Large language model for horizontal transfer of resistance gene: From resistance gene prevalence detection to plasmid conjugation rate evaluation

Sci Total Environ. 2024 Apr 16:931:172466. doi: 10.1016/j.scitotenv.2024.172466. Online ahead of print.

Abstract

The burgeoning issue of plasmid-mediated resistance genes (ARGs) dissemination poses a significant threat to environmental integrity. However, the prediction of ARGs prevalence is overlooked, especially for emerging ARGs that are potentially evolving gene exchange hotspot. Here, we explored to classify plasmid or chromosome sequences and detect resistance gene prevalence by using DNABERT. Initially, the DNABERT fine-tuned in plasmid and chromosome sequences followed by multilayer perceptron (MLP) classifier could achieve 0.764 AUC (Area under curve) on external datasets across 23 genera, outperforming 0.02 AUC than traditional statistic-based model. Furthermore, Escherichia, Pseudomonas single genera based model were also be trained to explore its predict performance to ARGs prevalence detection.
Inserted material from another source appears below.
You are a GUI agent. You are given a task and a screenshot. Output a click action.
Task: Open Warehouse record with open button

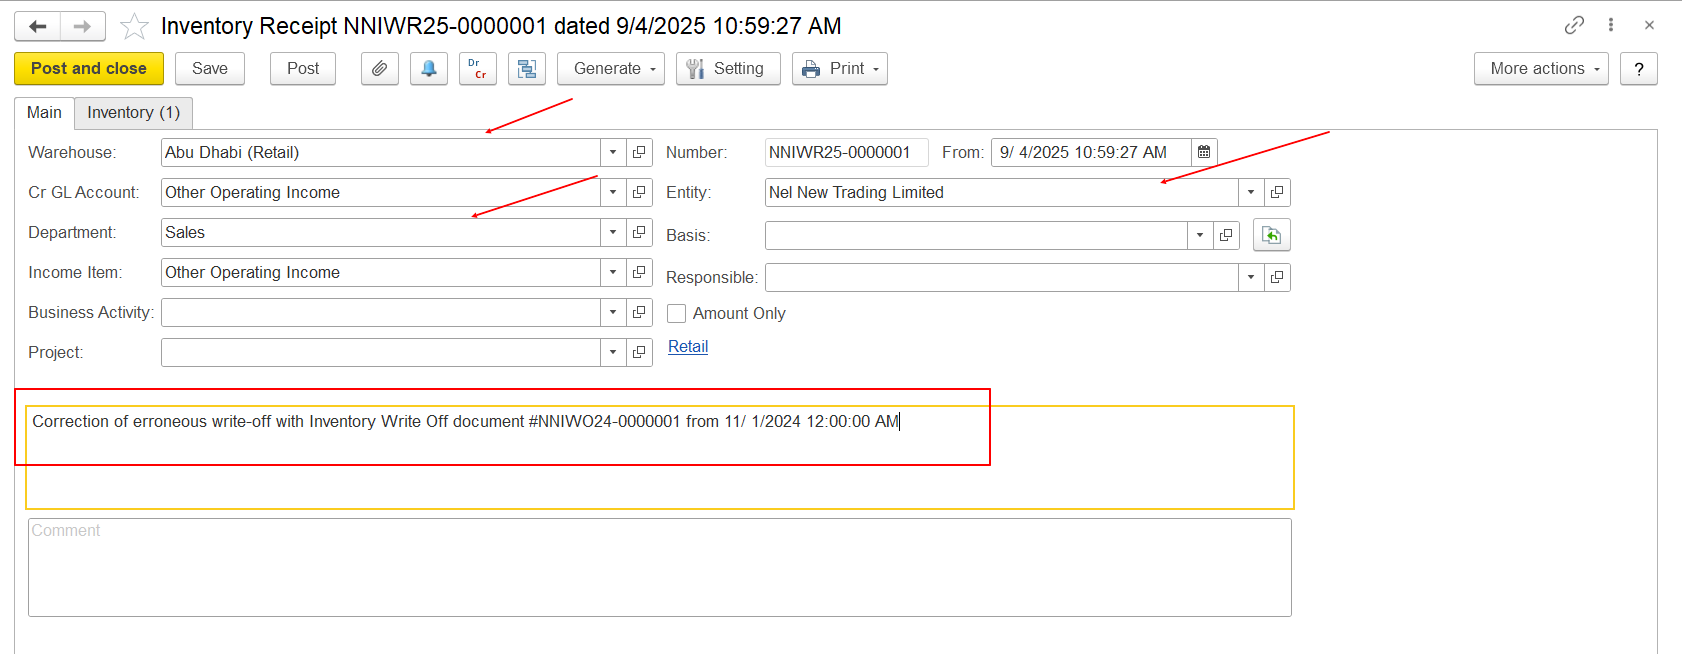coord(639,152)
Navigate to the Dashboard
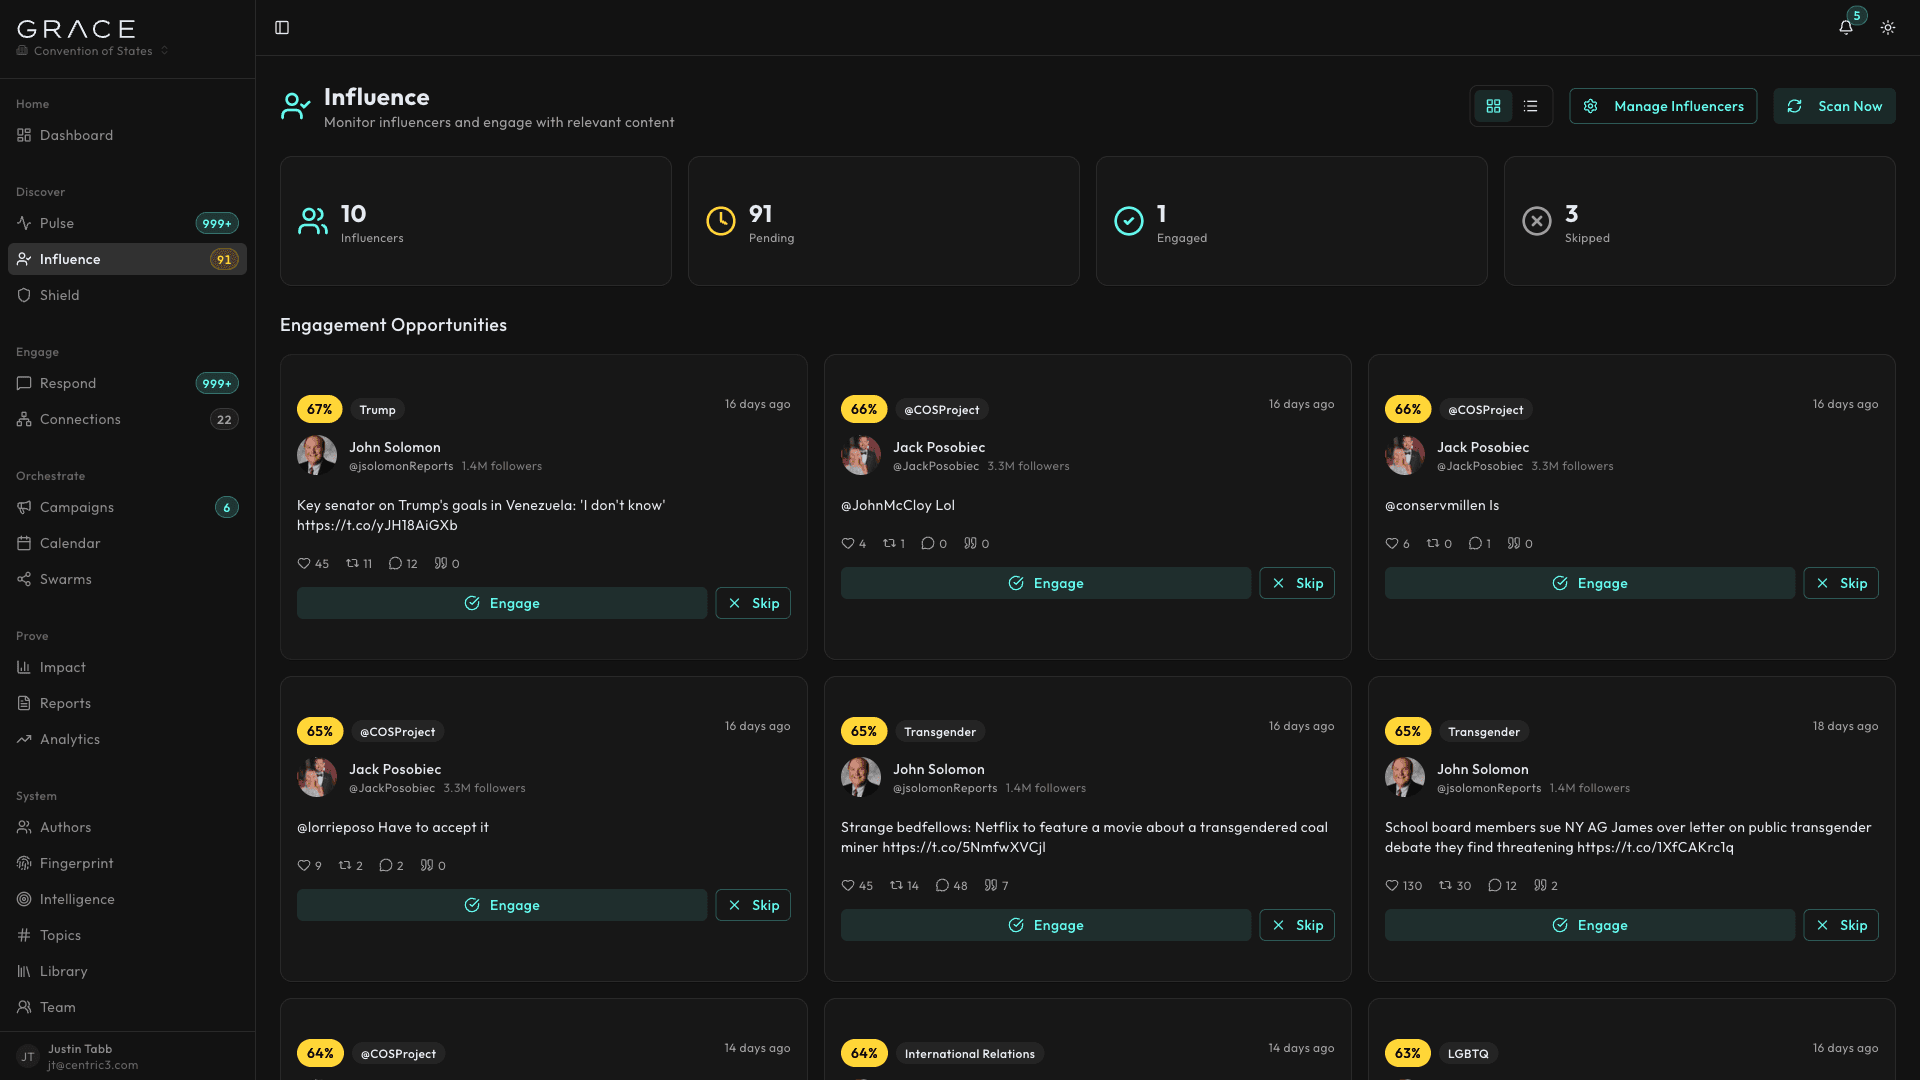 (x=76, y=135)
By integrating K-mer frequency attributes, our model could boost the performance to predict the prevalence of ARGs in an external dataset in Escherichia with 0.0281-0.0615 AUC and Pseudomonas with 0.0196-0.0928 AUC. Finally, we established a random forest model aimed at forecasting the relative conjugation transfer rate of plasmids with 0.7956 AUC, drawing on data from existing literature. It identifies the plasmid's repression status, cellular density, and temperature as the most important factors influencing transfer frequency. With these two models combined, they provide useful reference for quick and low-cost integrated evaluation of resistance gene transfer, accelerating the process of computer-assisted quantitative risk assessment of ARGs transfer in environmental field.

Keywords: ARGs prevalence prediction; BERT; Deep learning; Large language model; Plasmid conjugation rate.